== DATASET ==

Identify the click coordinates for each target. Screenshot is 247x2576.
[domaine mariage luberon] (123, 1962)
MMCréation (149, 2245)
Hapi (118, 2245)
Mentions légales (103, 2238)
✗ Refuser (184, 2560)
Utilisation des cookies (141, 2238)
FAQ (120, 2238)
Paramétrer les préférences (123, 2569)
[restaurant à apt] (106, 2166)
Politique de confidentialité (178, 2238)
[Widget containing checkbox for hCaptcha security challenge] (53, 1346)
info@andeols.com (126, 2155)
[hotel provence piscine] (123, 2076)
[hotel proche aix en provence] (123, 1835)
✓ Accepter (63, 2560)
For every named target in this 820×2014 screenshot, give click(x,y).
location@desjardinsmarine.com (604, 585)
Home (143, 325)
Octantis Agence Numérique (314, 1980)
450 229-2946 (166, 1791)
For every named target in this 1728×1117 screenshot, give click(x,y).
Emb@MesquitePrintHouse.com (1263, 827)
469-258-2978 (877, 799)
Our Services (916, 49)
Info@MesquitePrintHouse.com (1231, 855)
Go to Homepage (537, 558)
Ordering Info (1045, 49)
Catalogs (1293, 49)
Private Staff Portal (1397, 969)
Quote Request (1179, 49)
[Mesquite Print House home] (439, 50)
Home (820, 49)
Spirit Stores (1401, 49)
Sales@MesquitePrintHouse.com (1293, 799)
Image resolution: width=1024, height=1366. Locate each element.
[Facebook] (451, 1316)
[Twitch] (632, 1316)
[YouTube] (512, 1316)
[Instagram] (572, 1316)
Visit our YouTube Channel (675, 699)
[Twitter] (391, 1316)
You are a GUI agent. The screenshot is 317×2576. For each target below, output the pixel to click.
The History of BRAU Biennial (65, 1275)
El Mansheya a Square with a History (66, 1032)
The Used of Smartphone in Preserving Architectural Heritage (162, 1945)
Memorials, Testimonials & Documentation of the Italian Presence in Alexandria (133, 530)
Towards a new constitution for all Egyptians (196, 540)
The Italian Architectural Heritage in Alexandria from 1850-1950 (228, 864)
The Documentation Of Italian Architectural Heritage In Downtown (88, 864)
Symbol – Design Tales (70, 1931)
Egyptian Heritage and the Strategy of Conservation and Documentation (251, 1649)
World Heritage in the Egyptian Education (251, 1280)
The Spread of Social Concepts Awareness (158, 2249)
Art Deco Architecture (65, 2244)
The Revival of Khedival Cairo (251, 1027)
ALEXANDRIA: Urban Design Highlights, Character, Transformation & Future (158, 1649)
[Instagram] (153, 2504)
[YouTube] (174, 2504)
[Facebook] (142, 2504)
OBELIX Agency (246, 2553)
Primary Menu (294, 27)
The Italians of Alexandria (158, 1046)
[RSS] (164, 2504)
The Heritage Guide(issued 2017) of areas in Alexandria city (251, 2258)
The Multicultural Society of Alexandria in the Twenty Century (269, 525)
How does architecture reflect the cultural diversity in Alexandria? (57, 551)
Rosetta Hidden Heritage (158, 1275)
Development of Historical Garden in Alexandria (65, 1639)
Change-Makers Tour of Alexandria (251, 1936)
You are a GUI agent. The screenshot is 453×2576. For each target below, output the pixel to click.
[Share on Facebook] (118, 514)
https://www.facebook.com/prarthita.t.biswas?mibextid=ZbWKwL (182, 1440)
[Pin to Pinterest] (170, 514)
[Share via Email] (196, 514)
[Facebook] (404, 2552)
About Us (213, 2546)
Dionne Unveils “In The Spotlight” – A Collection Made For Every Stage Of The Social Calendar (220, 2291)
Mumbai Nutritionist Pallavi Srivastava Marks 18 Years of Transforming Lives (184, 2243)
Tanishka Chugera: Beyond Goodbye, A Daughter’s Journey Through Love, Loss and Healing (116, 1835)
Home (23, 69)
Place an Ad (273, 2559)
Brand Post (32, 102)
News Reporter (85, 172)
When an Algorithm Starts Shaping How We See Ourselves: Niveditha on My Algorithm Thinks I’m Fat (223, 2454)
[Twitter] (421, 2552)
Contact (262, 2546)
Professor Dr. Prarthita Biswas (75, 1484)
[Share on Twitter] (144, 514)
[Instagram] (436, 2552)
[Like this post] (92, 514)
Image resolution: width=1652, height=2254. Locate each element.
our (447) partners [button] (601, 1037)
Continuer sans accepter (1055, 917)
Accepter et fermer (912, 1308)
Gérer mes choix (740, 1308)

===

* [TASK INSTRUCTIONS]:
Copy exactly the lines from the top of the entries through the line with "[restaurant à apt] (106, 2166)" in it, please, keeping both ends and adding nothing.

* [RESULT]:
Identify the click coordinates for each target. Screenshot is 247x2576.
[domaine mariage luberon] (123, 1962)
MMCréation (149, 2245)
Hapi (118, 2245)
Mentions légales (103, 2238)
✗ Refuser (184, 2560)
Utilisation des cookies (141, 2238)
FAQ (120, 2238)
Paramétrer les préférences (123, 2569)
[restaurant à apt] (106, 2166)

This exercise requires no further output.